File Name Line Blk. Type Tran Blk. Label
-------------------- ---- --------- ---- --------------------------------
.\test.p 0 Procedure No
.\test.p 2 Repeat Yes
Buffers: sports2000.Order


</snippet>

It's difficult to see, because of the trimmed spaces. But in the do while example the transaction is scoped to the procedure, while in the repeat example it's scoped to the repeat block.
 

John Nebi

Member
joey.jeremiah said:
Bulklodd,

You are absolutely right, it was a stupid suggestion. :p

Well, it's not stupid, either way works - it's just that a lot of people newer to the 4GL than I aren't aware of implicit services and end up coding a little extra to accomplish things.
 

bulklodd

Member
That post is irrelevant to what I was saying. You can simply replace the DO with a REPEAT and reduce the transaction scope to 1 record per iteration. That is a FACT. Check your documentation.

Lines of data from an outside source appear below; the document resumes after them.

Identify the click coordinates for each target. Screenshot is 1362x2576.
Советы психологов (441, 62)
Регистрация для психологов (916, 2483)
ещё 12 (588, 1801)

No offence I don't see any reason to check my documentation again though... I can't say it's useless for all us to look through it from time to time :)

Regading your snippet I know you're right, quite right, you just forgot about the locks, I don't think SHARE-LOCK is a good thing but it's not important at this point anyway.